Give back exactly the lines starting at the one with "Click the Kind regards line" and ending at the last line of the data below. Pictures are not part of the copy.
*-*-*
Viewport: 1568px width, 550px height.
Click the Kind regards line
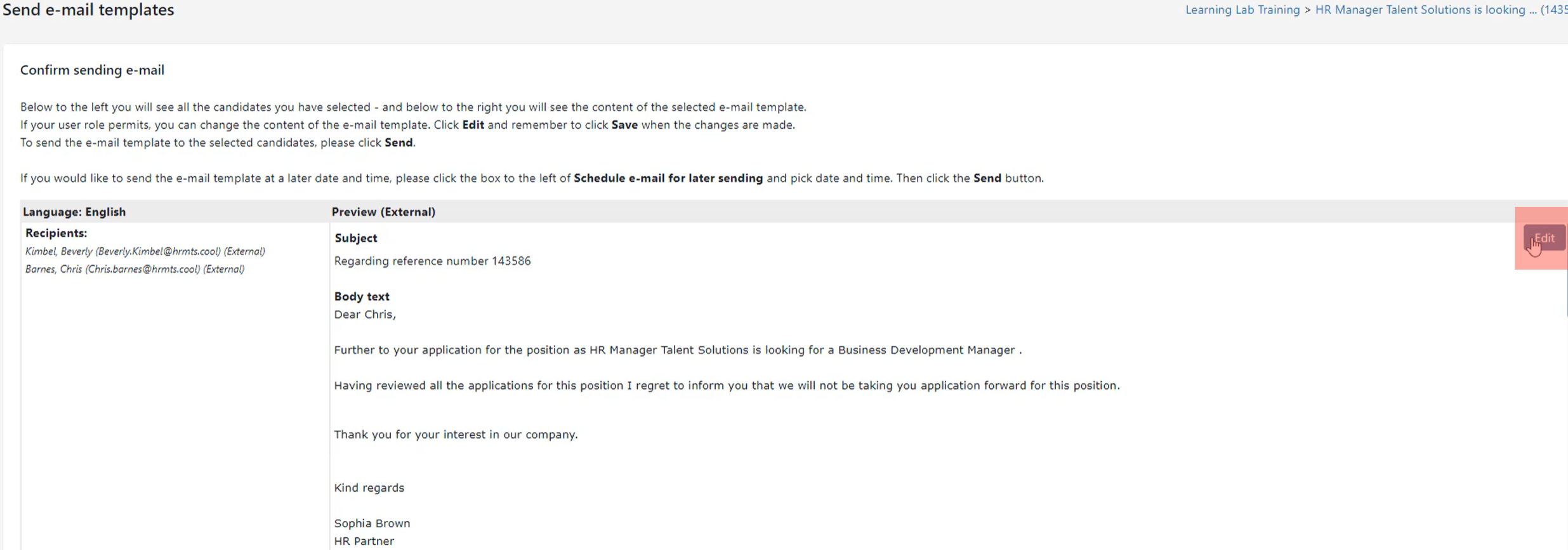(369, 488)
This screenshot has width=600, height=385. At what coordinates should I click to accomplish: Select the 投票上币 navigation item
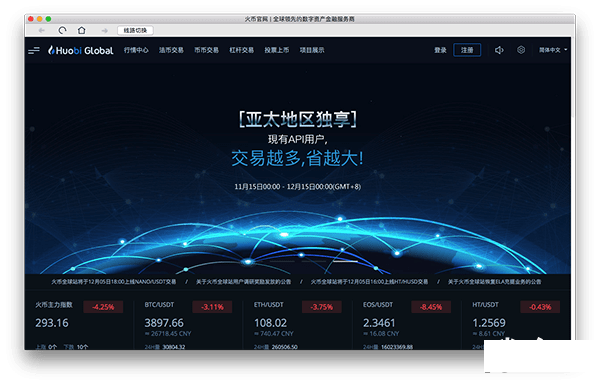tap(277, 50)
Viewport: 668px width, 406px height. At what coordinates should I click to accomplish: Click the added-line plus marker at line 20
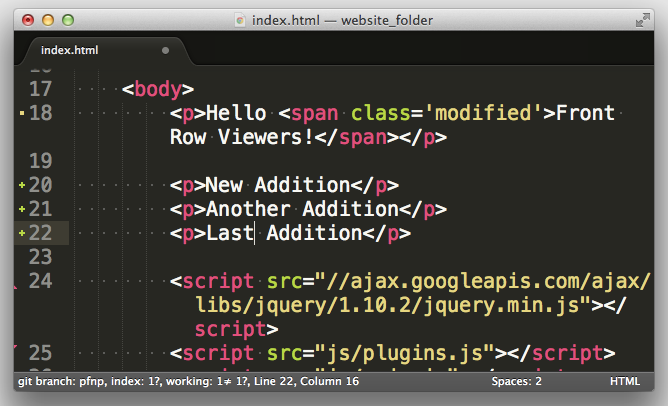[22, 185]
*-*-*
**Exercise solution**
Click the Kind regards line
(369, 488)
This screenshot has width=600, height=385. At what coordinates should I click to accomplish: Select the 投票上币 navigation item
tap(277, 50)
Viewport: 668px width, 406px height. At what coordinates should I click to accomplish: Click the added-line plus marker at line 20
[22, 185]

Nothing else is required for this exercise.